15. What is the List of Bodies on Everest?

Paul Firth, an anesthesiologist, led a team in 2008 and then published his report in the British Medical Journey, that more than 14000 Sherpas and Everest climbers died between 1921 and 2006. It is said that more than 200 bodies are still on Everest. According to him, the reason why climbing Everest is dangerous is because of the death which was a trauma caused either by hazards like avalanches or falls. 

  • 1924: George Mallory, an English mountaineer, became the first person to set foot on Everest. During his 3rd attempt with Andrew Irvine, they were the last person from the group but they hardly reached the 2550 m altitude and went missing, according to the Roughly 7900 m, by Noel Odell. 
  • 1979: Two experienced mountaineers, Hannelore and her husband Gerhard attempted a summit. They were divided into 2 groups and Gerhard led the first group. Later, he warned his wife about the changing weather, but still, she moved on. On their way back, they were exhausted and made a shelter, but due to exhaustion and thirst, Hannelore died at an altitude of 8300 m. Her body remained for years on the mountain. 
  • 1996: Tsewang Paljor attempted a summit in 1996 but was caught in the Everest Disaster. His body was discovered in 2014 and was moved out of visibility. Two mountaineers, Rob and Doug, began the summit but weather conditions took a toll. Doug died due to a lack of oxygen and Rob also died at an altitude of 8690 m. Though his body was found a week later, it is still in the mountains. Scot Fischer, a guide for the 1996 summit, also suffered from exhaustion from rescuing. He was rescued but the group of Sherpas could not take him down. Anatoli Boukreev, another guide, went to rescue him but found him dead. Anatoli moved his body from the main path and covered it. (See Why do We Wear Black to Funerals?)
  • 1998: Francys Arsentiev and her husband Sergei Arsentiev began their summit without bottled oxygen, which took them longer than usual to ascent. They both lost sight of each other after a few days. When other climbers made several attempts to rescue them, they failed. Her body is still missing at the heights of the mountain. Sergei also went missing, however, his body was found a year later. In 2007, Ian Woodall found and covered the wife’s body with the USA flag, and she was named Sleeping Beauty.
  • 2006: David Sharp, an American climber, started a solo mission without any Sherpa or radio. He took shelter in a cave where he suffered frostbites and frozen limbs. His rescue was impossible his body remained in the cave, and after a year, it was not visible. 
  • 2012: Shriya Shah-Klorfine was successful in making the summit but failed in retreating. She collapsed due to exhaustion at an altitude of 8000 m, where her body was found draped in the Canadian flag.
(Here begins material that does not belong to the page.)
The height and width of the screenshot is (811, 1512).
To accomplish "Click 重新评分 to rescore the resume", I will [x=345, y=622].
After a few months, her body was brought down and then flown off by the helicopter.  (See How many People have Died on The Stratosphere?)

16. What if lost in Everest’s Death Zone?
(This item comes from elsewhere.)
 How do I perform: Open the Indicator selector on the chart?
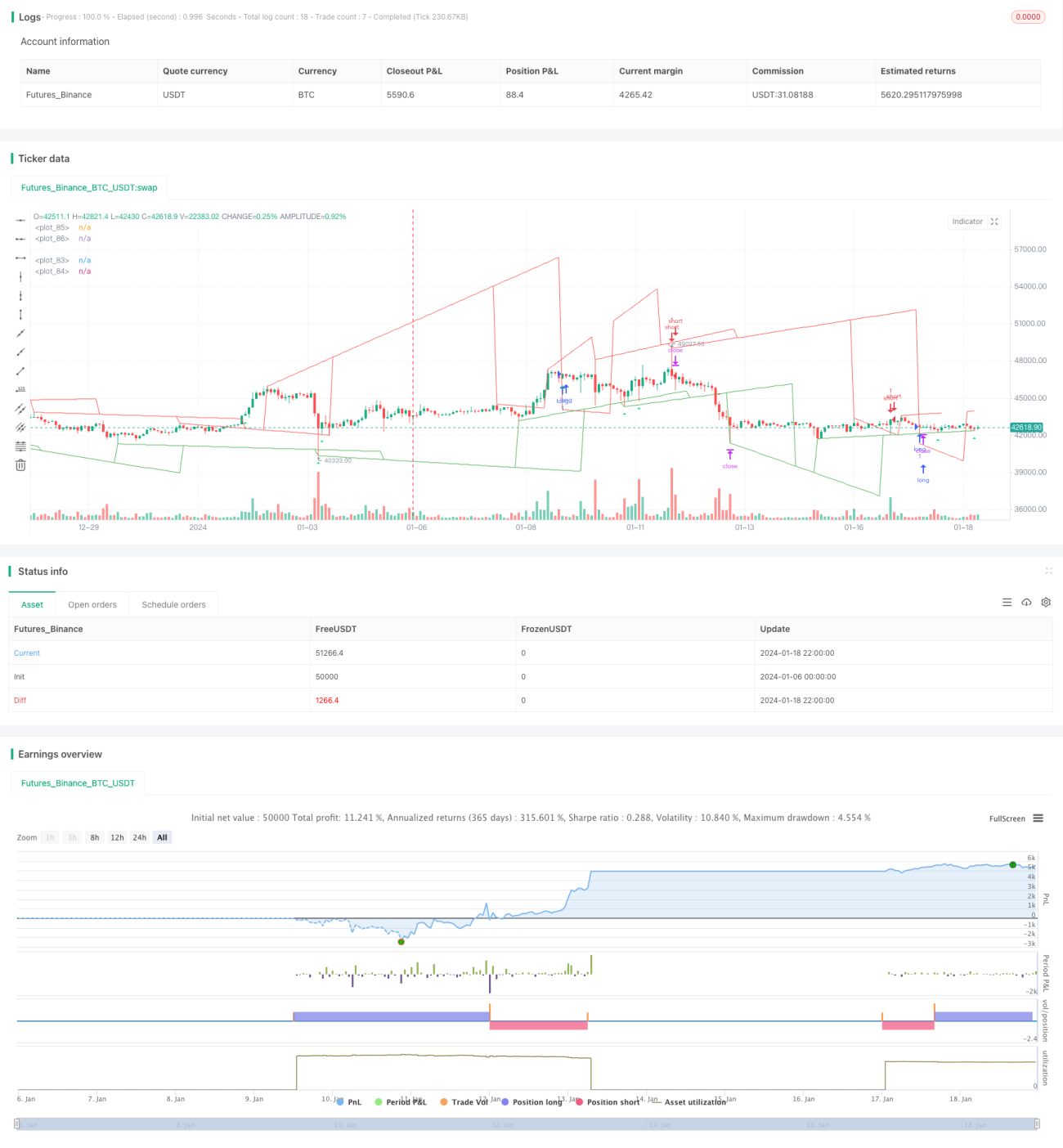pyautogui.click(x=967, y=222)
Climbers lost in the death zone hardly have any chances to survive. They are either found frozen or dead after years. In order to help, a TV program named Lost in Everest’s death zone was aired that contains the details of the expedition from 1999. (See How Long does it take a Body to Decompose in Water?)

Well, now you know why climbing Everest is dangerous. Also, you can share the list of bodies on Everest and lost in Everest’s death zone to raise awareness regarding this activity. (Also read What Causes Potholes?)

About the author
Alex Williams is a PhD student in urban studies and planning. He is broadly interested in the historical geographies of capital, the geopolitical economy of urbanization, environmental and imperial history, critical urban theory, and spatial dialectics.